IP Address Spoofing
IP Address Spoofing
In computer networking, IP address spoofing or IP spoofing is the creation of Internet
Protocol (IP) packets with a false source IP
address, for the purpose
of hiding
the identity of the sender or impersonating another
computing system. One technique which a sender may use
to maintain anonymity is to use a proxy
server.
Background
The basic protocol
for sending data over the Internet network and many other computer networks is
the Internet
Protocol (IP). The protocol specifies that each IP packet must have a header which contains, among other things, the
IP address of the sender of the packet. The source IP address is normally the
address that the packet was sent from, but the sender's address in the header
can be altered, so that to the recipient it appears that the packet came from
another source. The protocol requires the receiving computer to send back a
response to the source address, so that spoofing is mainly used when the sender
can anticipate the network response or does not care about the response.
Applications
IP spoofing involving the
use of a trusted IP address can be used by network intruders to overcome
network security measures, such as authentication based on IP addresses. This type of
attack is most effective where trust relationships exist between machines. For
example, it is common on some corporate networks to have internal systems trust
each other, so that users can log in without a username or password provided
they are connecting from another machine on the internal network (and so must
already be logged in). By spoofing a connection from a trusted machine, an
attacker on the same network may be able to access the target machine without
authentication.
IP spoofing is most frequently used in denial-of-service
attacks, where the objective is to flood the target with an
overwhelming volume of traffic, and the attacker does not care about receiving
responses to the attack packets. Packets with spoofed IP addresses are more
difficult to filter since each spoofed packet appears to come from a different
address, and they hide the true source of the attack. Denial of service attacks
that use spoofing typically randomly choose addresses from the entire IP
address space, though more sophisticated spoofing mechanisms might avoid
unroutable addresses or unused portions of the IP address space.

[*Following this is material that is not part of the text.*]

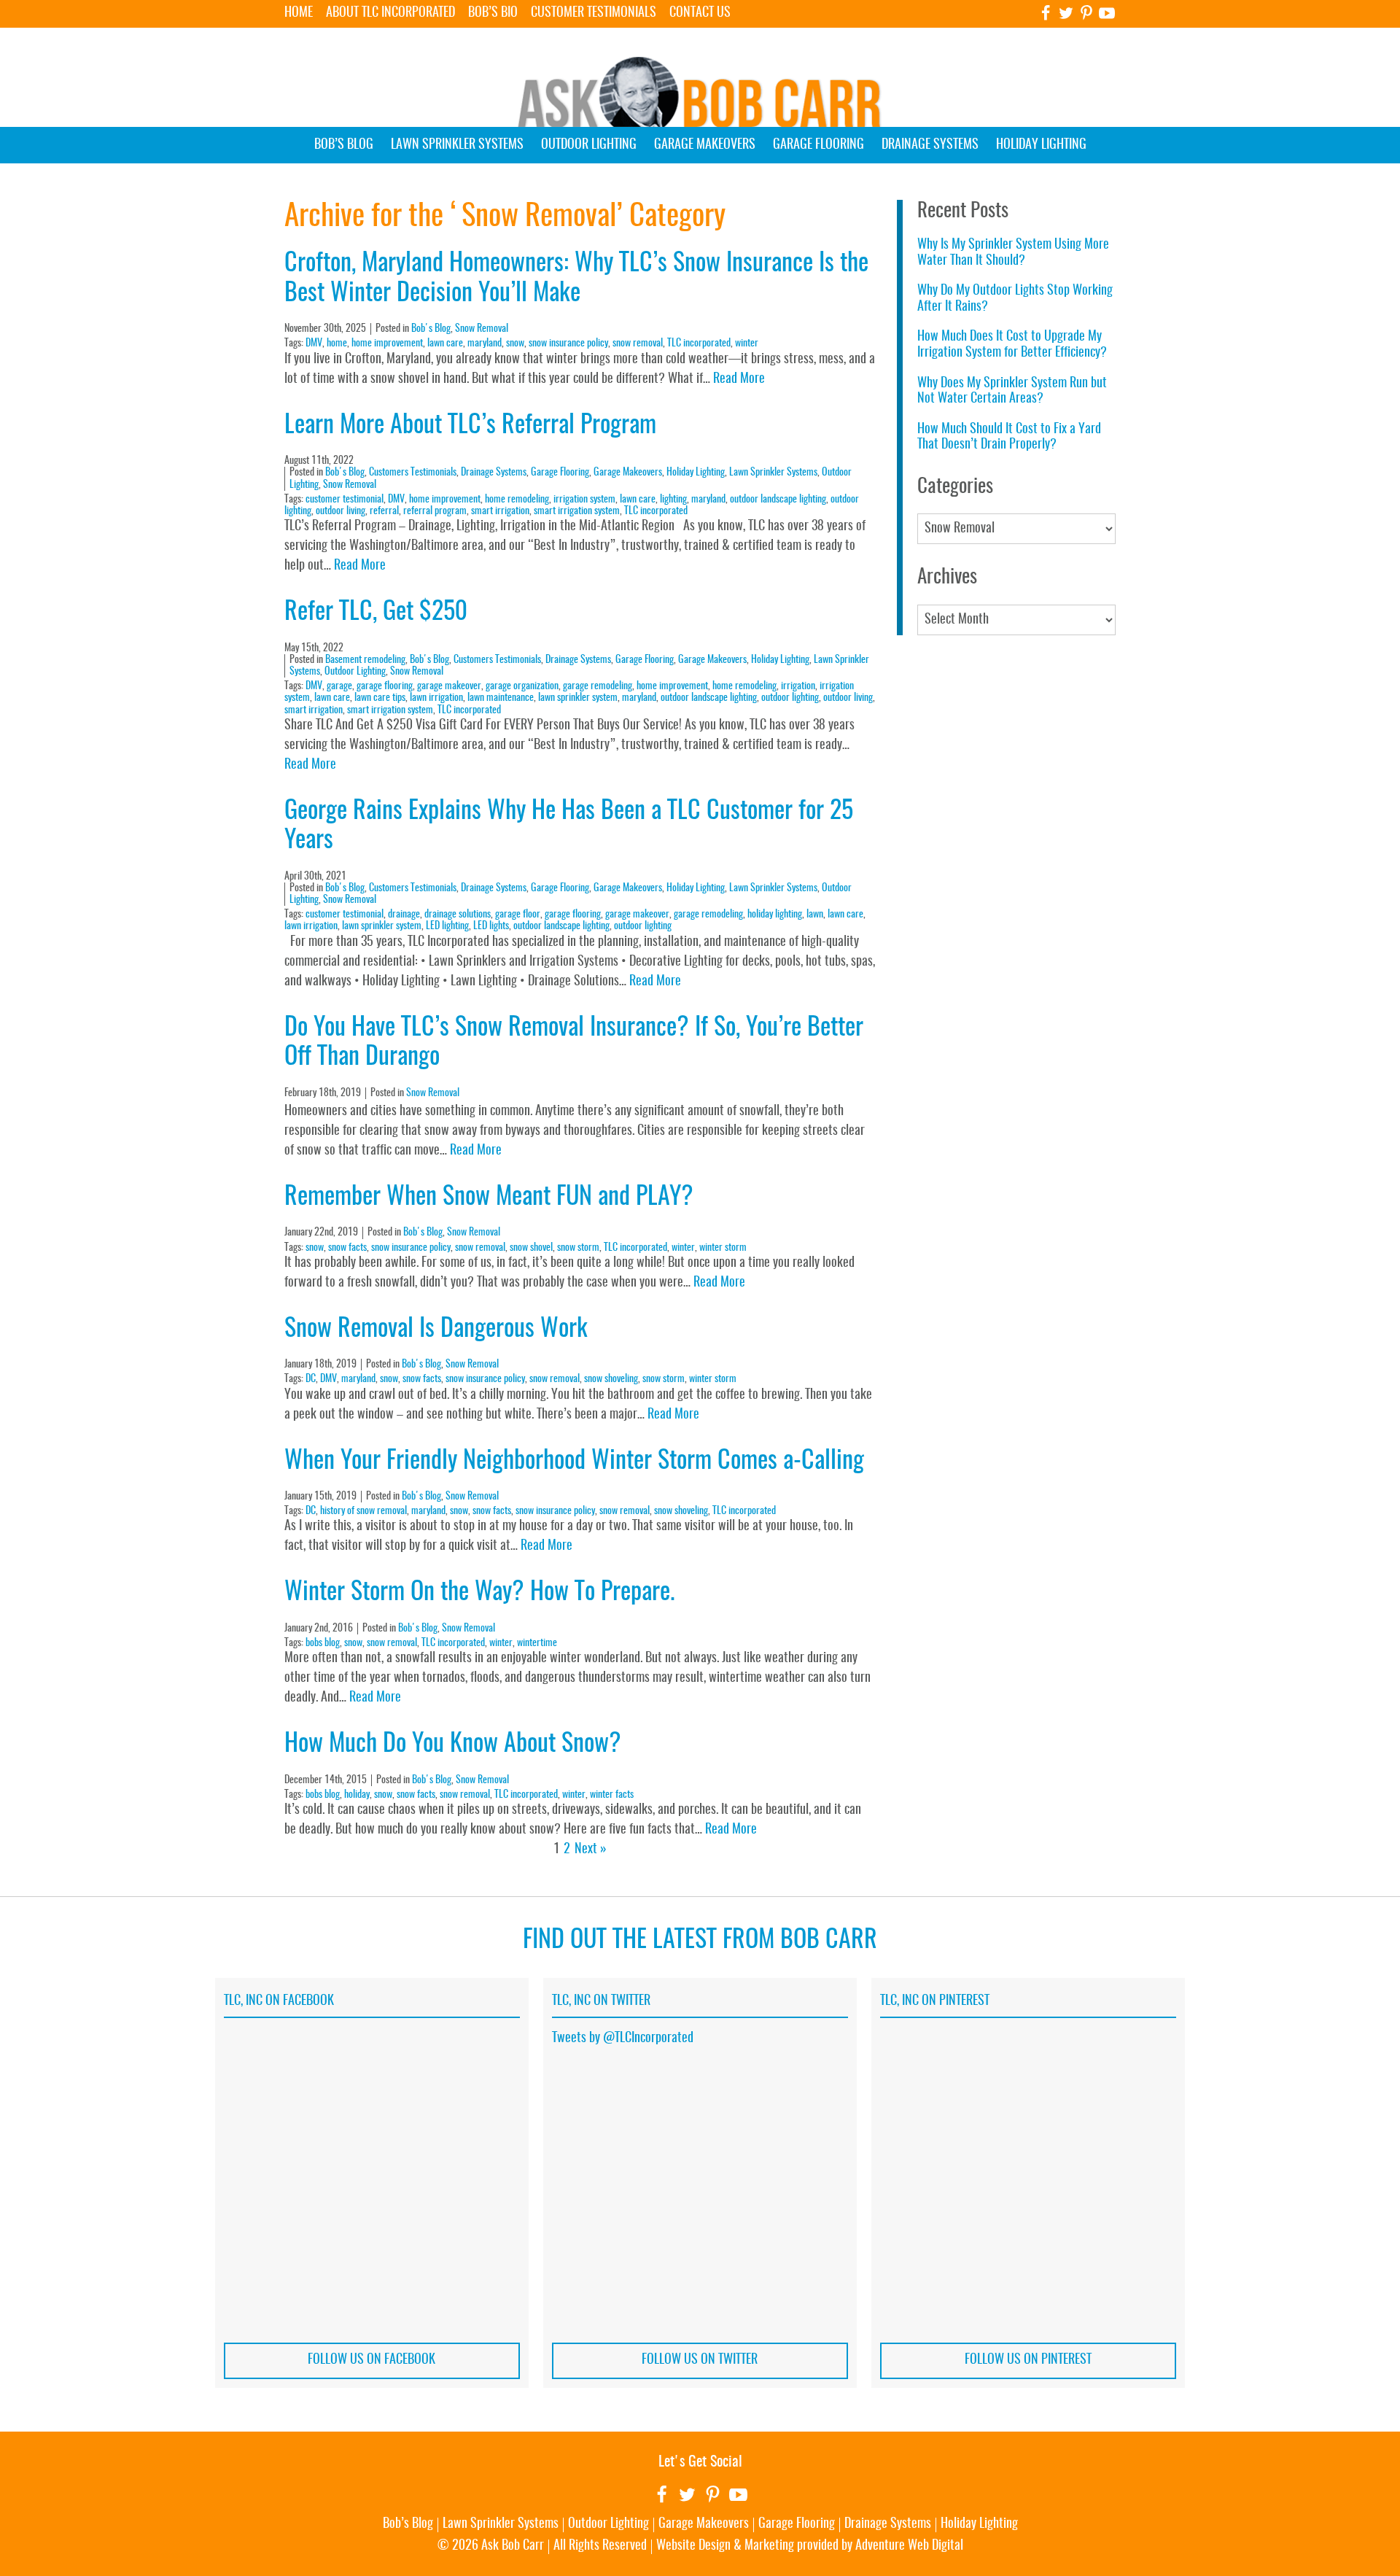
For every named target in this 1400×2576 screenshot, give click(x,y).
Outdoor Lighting (589, 145)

The
proliferation of large botnets makes spoofing less important in
denial of service attacks, but attackers typically have spoofing available as a
tool, if they want to use it, so defenses against denial-of-service attacks
that rely on the validity of the source IP address in attack packets might have
trouble with spoofed packets. Backscatter,
a technique used to observe denial-of-service attack activity in the Internet,
relies on attackers' use of IP spoofing for its effectiveness.
Legitimate
Uses
Spoofed IP packets are
not always evidence of malicious intent: in performance testing of websites,
hundreds or even thousands of "vusers" (virtual users) may be
created, each executing a test script against the website under test, in order
to simulate what will happen when the system goes "live" and a large
number of users log on at once.
Since each user will normally have its own IP address,
commercial testing products (such as HP LoadRunner, WebLOAD,
and others) can use IP spoofing, allowing each user its own "return
address" as well.
Spoof and sniff for unhackable servers is used to record
incoming information without exposing the server to an IP address binding or IP
stack. One computer binds to the IP address and is exposed to hacking risks
while the spoof and sniff servers actually send and receive data. The server
with the IP address is usually rebooted from Read Only Media on a regular basis
hence the term unhackable.
Services
Vulnerable To IP Spoofing
Configuration and
services that are vulnerable to IP spoofing:
·
RPC
(Remote procedure call services)
·
Any
service that uses IP address authentication
·
The X Window System
·
The
R services suite (rlogin, rsh,
etc.)
Defense
Against Spoofing Attacks
Packet filtering is
one defense against IP spoofing attacks. The gateway to a network
usually performs ingress filtering,
which is blocking of packets from outside the network with a source address
inside the network. This prevents an outside attacker spoofing the address of
an internal machine. Ideally the gateway would also perform egress filtering on outgoing packets,
which is blocking of packets from inside the network with a source address that
is not inside. This prevents an attacker within the network performing
filtering from launching IP spoofing attacks against external machines.
It is also recommended to
design network protocols and services so that they do not rely on the IP source
address for authentication.
Upper
layers
Some upper layer protocols provide
their own defense against IP spoofing attacks. For example, Transmission
Control Protocol (TCP) uses sequence numbers negotiated with
the remote machine to ensure that arriving packets are part of an established
connection. Since the attacker normally can't see any reply packets, the
sequence number must be guessed in order to hijack the connection. The poor
implementation in many older operating systems and network devices, however,
means that TCP sequence numbers can be predicted.